North Island Brown Kiwi in New Zealand: Photo by Tara Swan

Welcome to our guide to the fascinating Apterygidae family! Dive into the world of these unique birds, known for their distinctive characteristics and intriguing behaviors. Apterygidae, commonly referred to as kiwis, are iconic inhabitants of New Zealand, renowned for their flightlessness and nocturnal habits. Despite their small size, these birds play a significant role in the ecosystem, and their conservation is of utmost importance. Join us as we explore the diverse species within the Apterygidae family, uncovering their habitats, adaptations, and conservation status.
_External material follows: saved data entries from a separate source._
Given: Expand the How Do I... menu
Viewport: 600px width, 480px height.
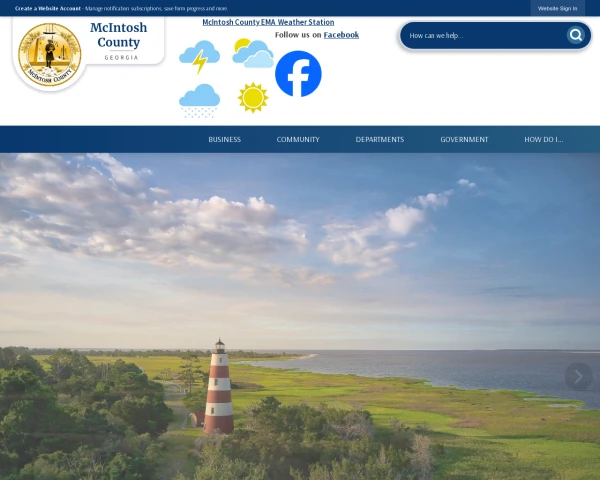Looking at the screenshot, I should pos(544,139).
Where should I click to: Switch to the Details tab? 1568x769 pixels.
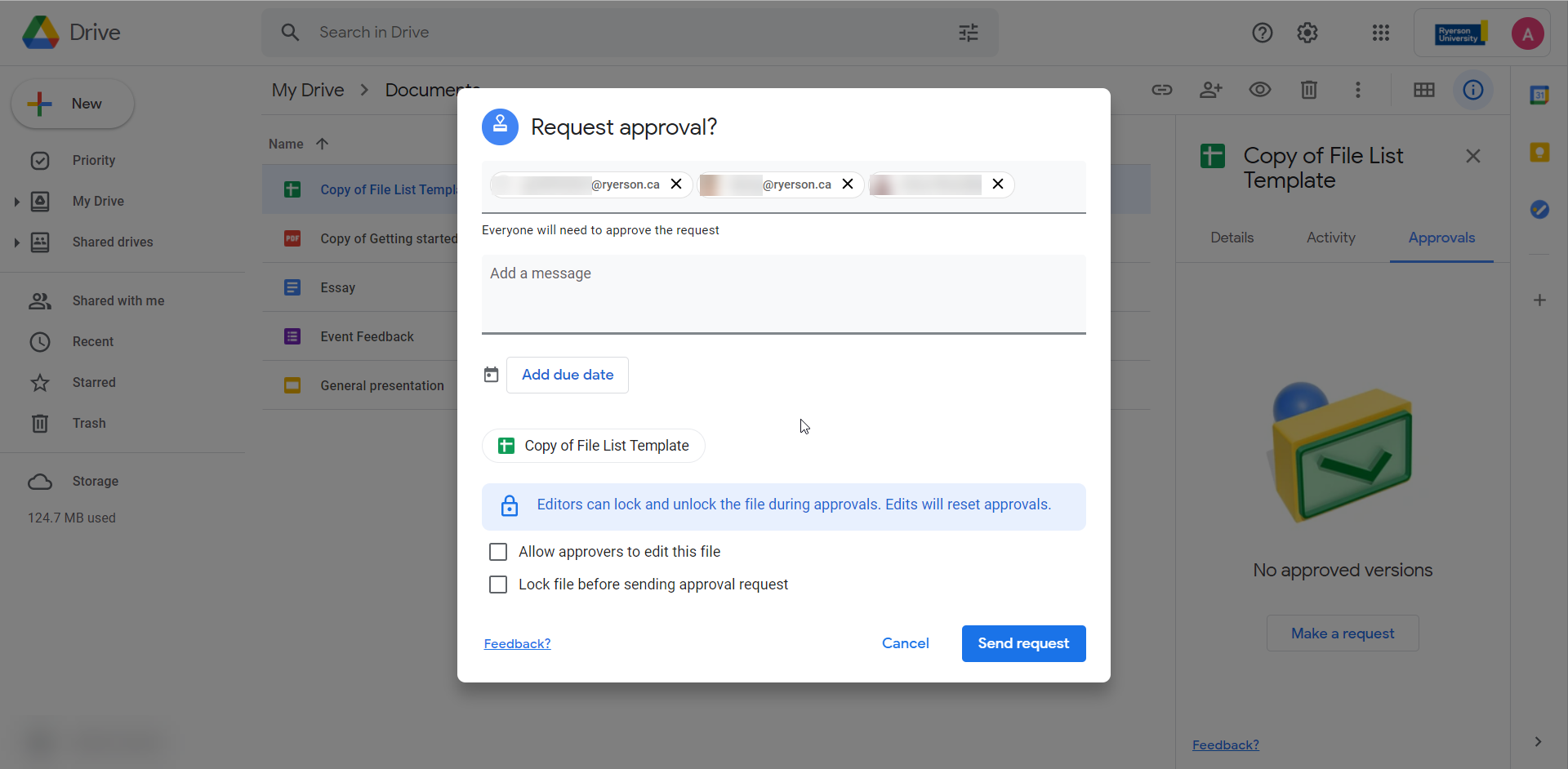tap(1232, 238)
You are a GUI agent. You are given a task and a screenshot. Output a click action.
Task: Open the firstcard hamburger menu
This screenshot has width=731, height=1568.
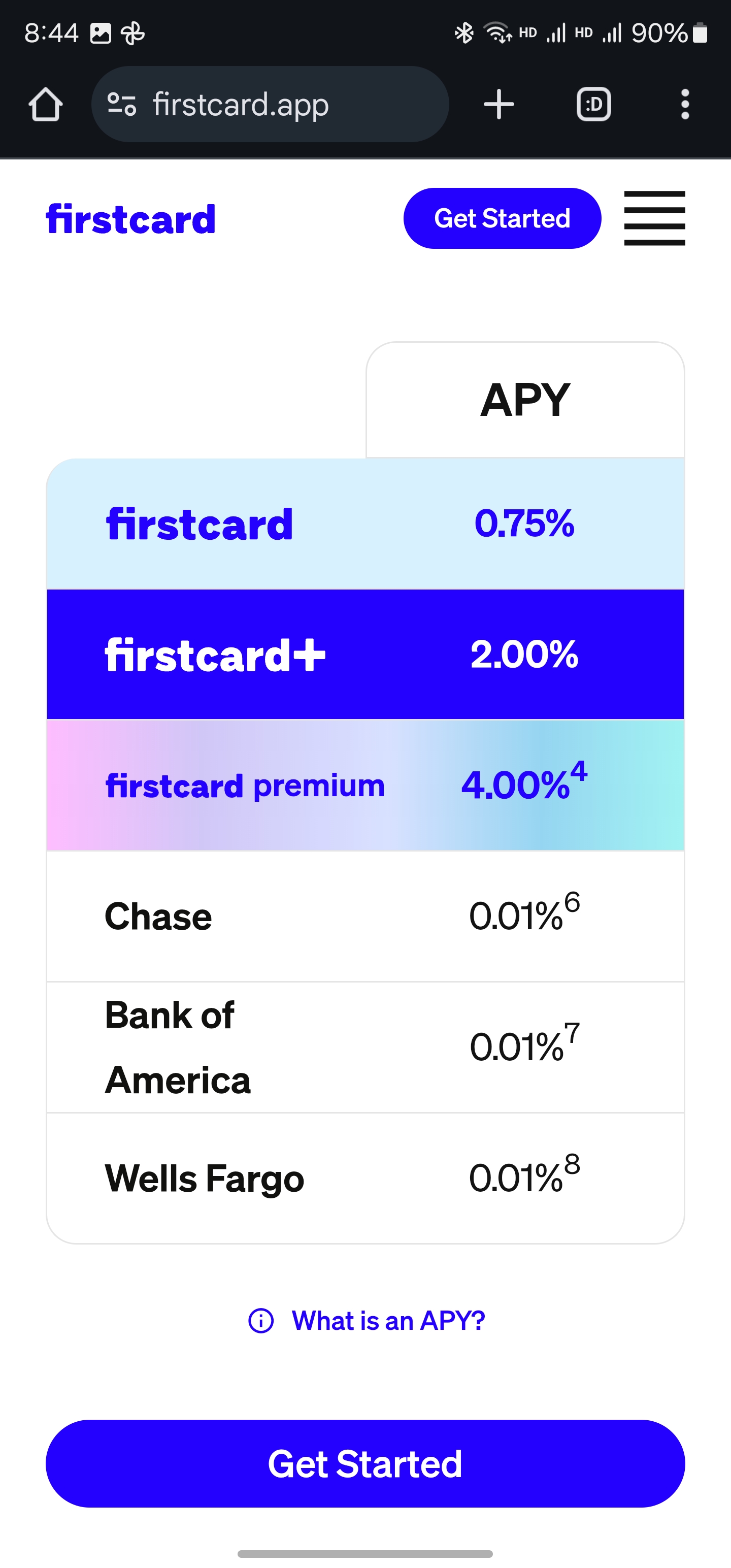(654, 218)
Whether you’re a seasoned birder or simply intrigued by these enigmatic creatures, our guides provide valuable insights into the captivating world of kiwis.

Overview of Apterygidae

Kiwis stand out as birds with striking similarities to mammals. They boast a body temperature akin to mammals, alongside poor vision, rudimentary wings, and a unique, non-feathery plumage resembling hair. Their remarkable sense of smell is concentrated in their nostrils, equipped with numerous nerve endings at the tip of a long, flexible bill. This specialized bill aids them in probing for prey within the undergrowth and duff of New Zealand forests, where they demonstrate adeptness in capturing both terrestrial and aquatic prey. Notably nocturnal, kiwis nest in self-excavated underground tunnels, with females laying eggs that are proportionally the largest among all bird species. In most cases, only males undertake incubation duties, with occasional assistance from helpers.